Sanders and others who propose postal banking claim that they want to serve the unbanked and underbanked. But there is a reason so many people are unbanked or underbanked. For many, it is a conscious choice. They would rather hold their money themselves than trust the banking system. For others, especially immigrants, the crackdown on financial privacy in the wake of 9/11 in the form of enhanced Know Your Customer laws makes it difficult for them to get bank accounts even if they want to. Unless postal banks were granted an exemption from compliance with those laws (highly unlikely), it is difficult to see how those individuals would be aided by postal banking. Then there are others who are unable to manage money, overdraw their accounts on a regular basis, and therefore impose a cost on the banking system. Forcing Post Offices to serve those people will impose even more costs on an already-unprofitable Postal Service while not providing any new revenue. The only way to make up for that would be for the government to subsidize those accounts, which isn’t a viable long-term solution. Then you have the fact that the Postal Service is run by a Board of Governors that sets policy but is responsible to the President and Congress, not to the profit and loss motivations of the market, and you have a recipe for banking services policies that will prove to be disadvantageous to consumers and inflexible in changing to meet consumer demands.
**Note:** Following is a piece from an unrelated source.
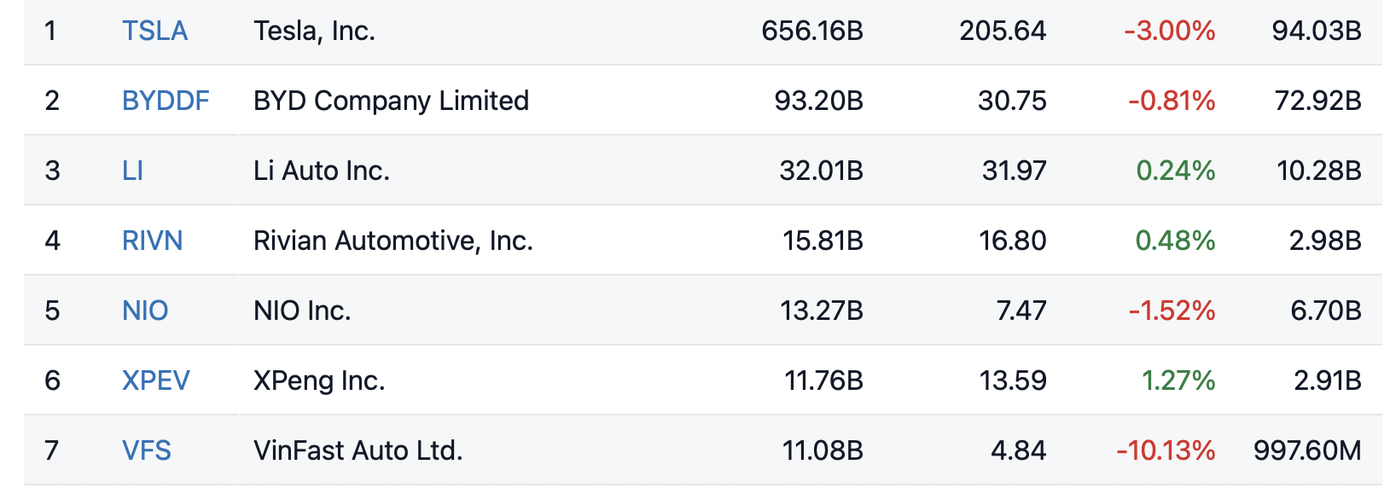Click the Tesla, Inc. company name

tap(314, 31)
The ultimate solution to providing banking services to the unbanked and underbanked is to free up banking competition by lowering barriers to entry and eliminating burdensome anti-privacy laws and regulations that increase costs to banks and make it more difficult for low-income people to open bank accounts. People like Sen. Sanders and Sen. Elizabeth Warren (D-MA) complain that too many people lack access to banking services, while at the same time they endorse laws such as Dodd-Frank that continue to centralize banking services among a handful of large banks, and anti-terrorism and anti-money laundering laws that make it more costly to banks to maintain accounts and more burdensome for people to open bank accounts. The policies they support (with the aim of attacking the rich) are directly responsible for the problem of poor people being unable to open bank accounts. There is a market out there for banking services to those people, and the reason they are not being served isn’t due to a market failure but rather to government policies that restrict consumer choice. Rather than returning to an already-failed system of postal banking, let’s open up the banking market to allow more companies to offer more services to the unbanked and underbanked.